Credit: Simon Cunningham

A high dividend yield can be an attractive draw for investors. After all, who wouldn’t like their shares to be paying out fat dividend cheques?

But that said, it’s also worth pointing out that it can be a mistake for investors to focus on a share’s yield alone because that figure tells us nothing about what’s important here – the share’s ability to sustain or even grow its dividends.

With that, what should investors make of Dyna-Mac Holdings Ltd (SGX: NO4)?

At its current share price of S$0.305, the marine engineering outfit has a tasty yield of 4.9% based on its dividend of S$0.015 per share for the whole of 2014.

In comparison, the SPDR STI ETF (SGX: ES3) – an exchange-traded fund which closely mimics the fundamentals of the Straits Times Index (SGX: ^STI) – has a yield of just 2.7% at the moment.

The makings of a solid dividend

There are a few things about a company I like to dig into when I’m thinking about its ability to sustain its dividends:

  1. The company’s track record in growing and paying its dividend.

This criterion’s importance lies in the insight it can give investors about management’s commitment to reward shareholders as the business grows.

  1. The company’s ability to grow its free cash flow over time and generate it in excess of the dividends paid.

Ultimately, a company pays its dividends with the cash it has and that cash can come from a few sources.
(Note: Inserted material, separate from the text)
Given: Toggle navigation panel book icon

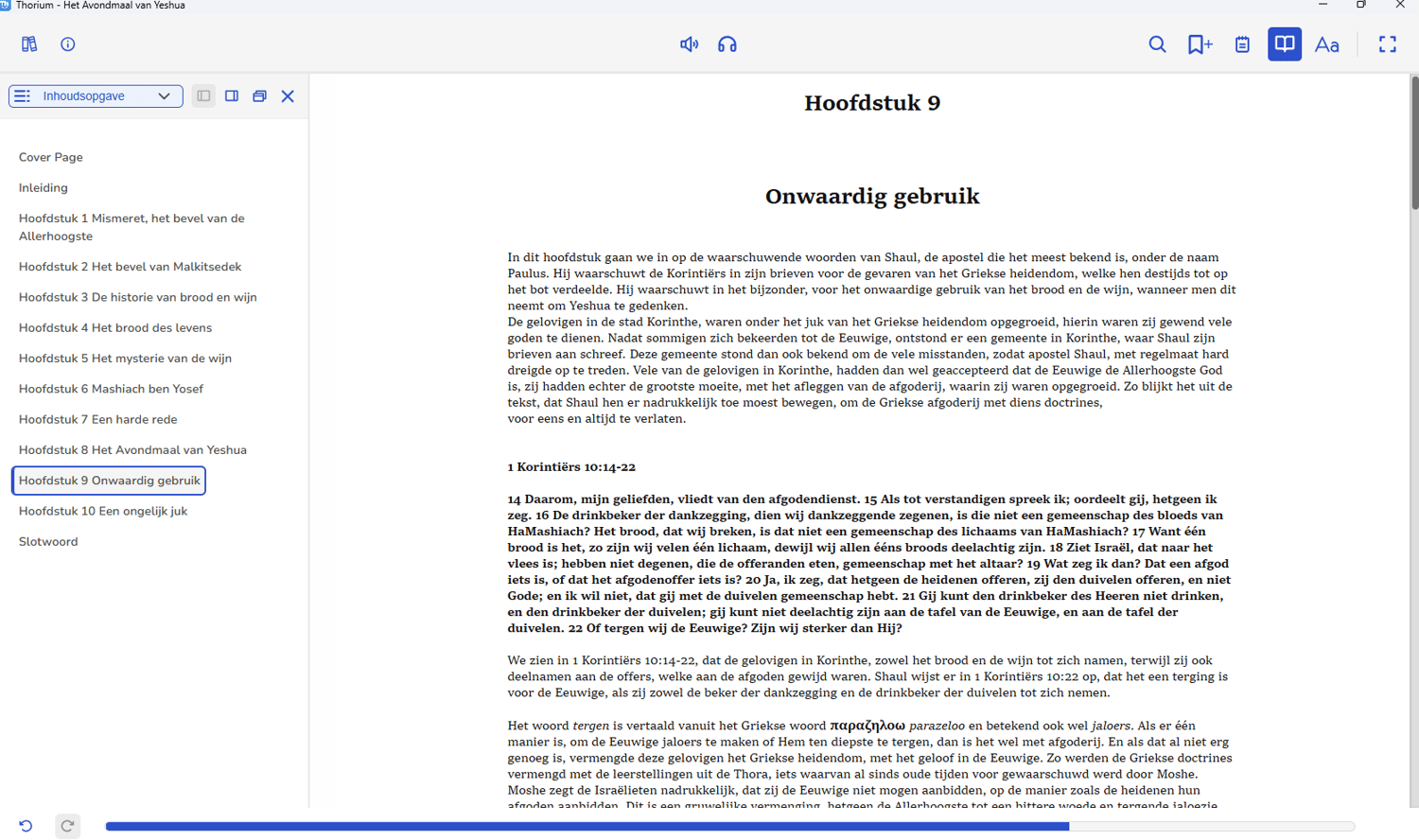Looking at the screenshot, I should point(1285,44).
A company can 1) take on debt, 2) issue new shares, 3) sell its assets, and/or 4) generate cash from its daily business activities.

There are always exceptions, but it’s generally more sustainable for a company to pay its dividends using the cash it has generated from its businesses.
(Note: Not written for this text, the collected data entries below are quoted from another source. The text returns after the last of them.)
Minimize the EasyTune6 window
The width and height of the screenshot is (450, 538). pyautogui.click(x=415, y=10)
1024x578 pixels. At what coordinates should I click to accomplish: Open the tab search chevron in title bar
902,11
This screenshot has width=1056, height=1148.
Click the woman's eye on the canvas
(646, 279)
It thus follows that investors should be keeping a close watch on a company’s free cash flow as it is the cash flow from operations that’s left after the firm has spent the necessary capital needed to maintain its businesses at their current state.
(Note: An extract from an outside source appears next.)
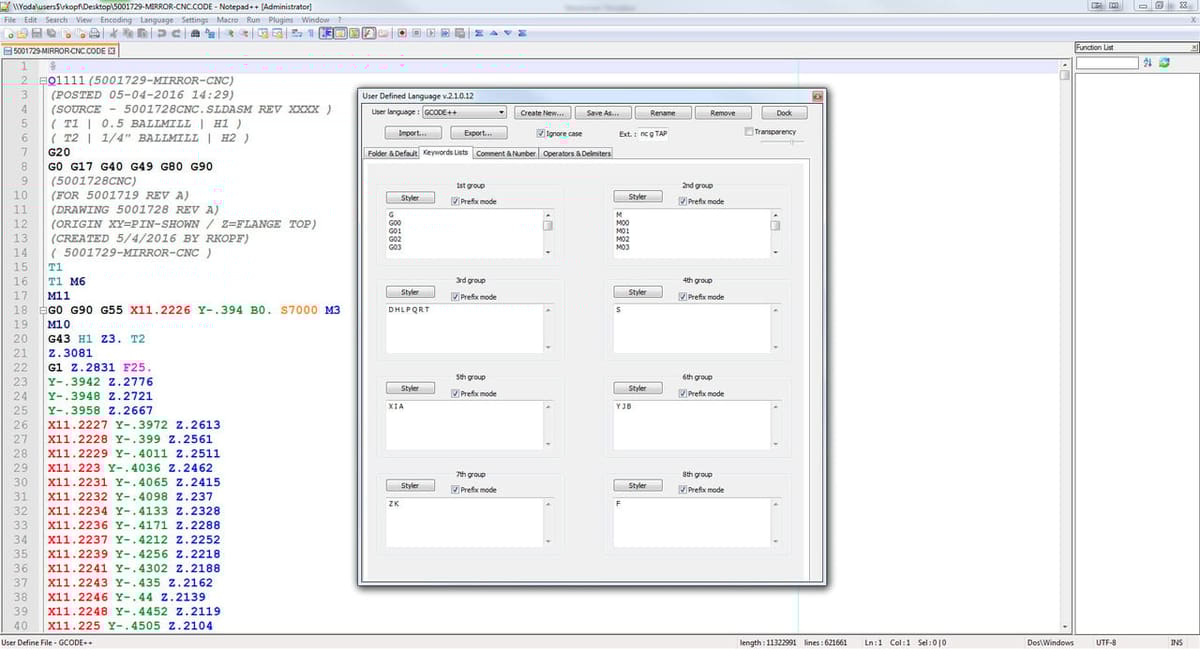Image resolution: width=1200 pixels, height=649 pixels.
Task: Open the Plugins menu
Action: 282,20
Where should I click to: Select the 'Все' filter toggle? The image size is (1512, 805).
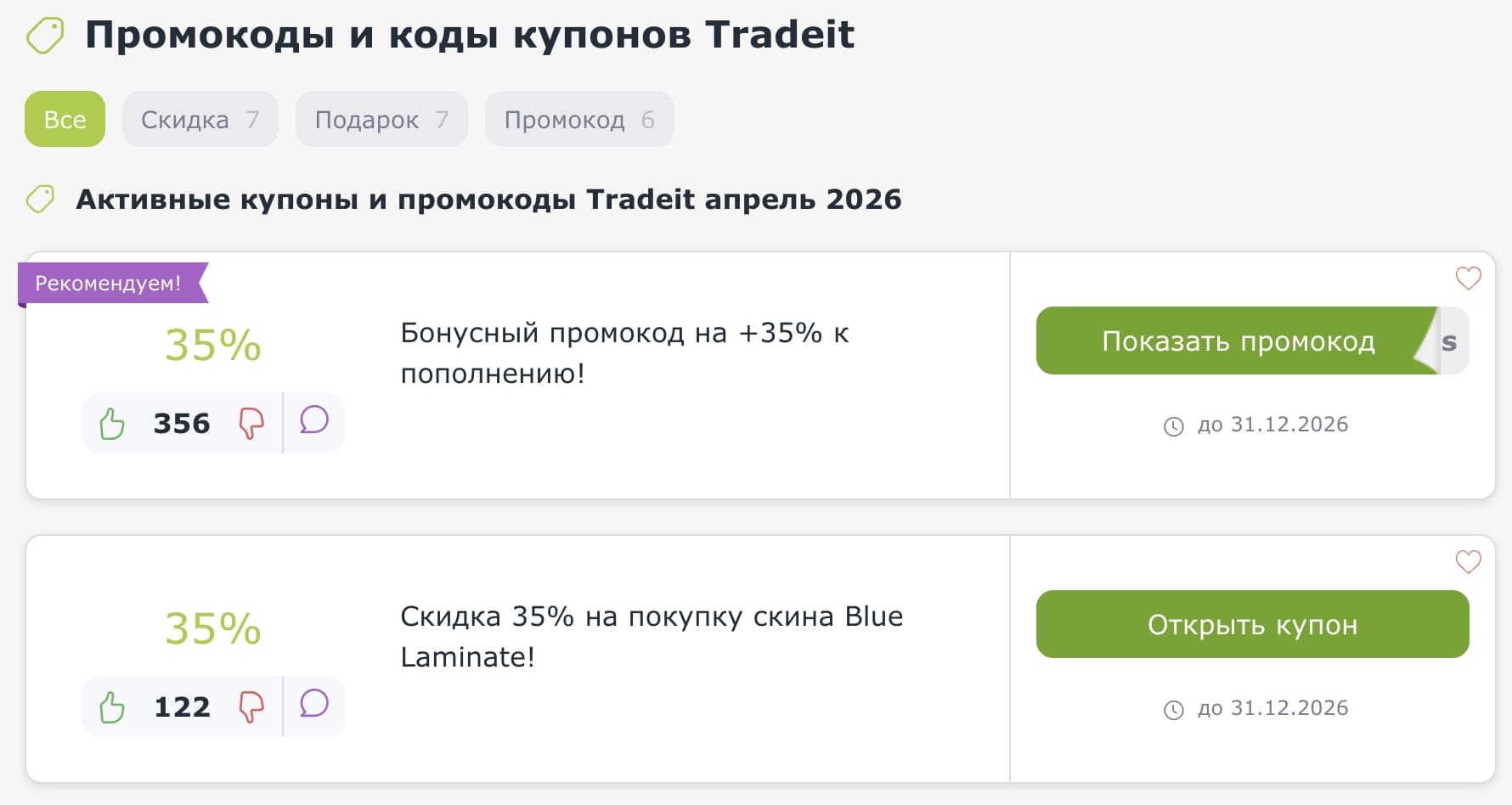(x=65, y=119)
  1. The strength of the company’s balance sheet.

Having a weak balance sheet that’s laden with debt puts a company’s dividends at risk of being reduced or removed – either due to pressures from creditors or from a simple lack of cash – even at the slightest hiccup in the fortunes of the firm’s business.

In contrast, a strong balance sheet that is flush with cash gives a company the ability to tide over tough times and emerge relatively unscathed.

Piecing the puzzle together

Given that Dyna-Mac went public only in March 2011, I’d only be looking at the firm’s recent track record over the past four years. Here’s how the firm has fared against the three criteria:

Dyna-mac's historical financials

Source: S&P Capital IQ

For the time period under study, Dyna-Mac has kept its dividends at a rather steady level of between S$0.02 and S$0.015 per share. However, the firm has not been able to produce free cash flow at all. In fact, as you can observe, Dyna-Mac’s free cash flow has been declining.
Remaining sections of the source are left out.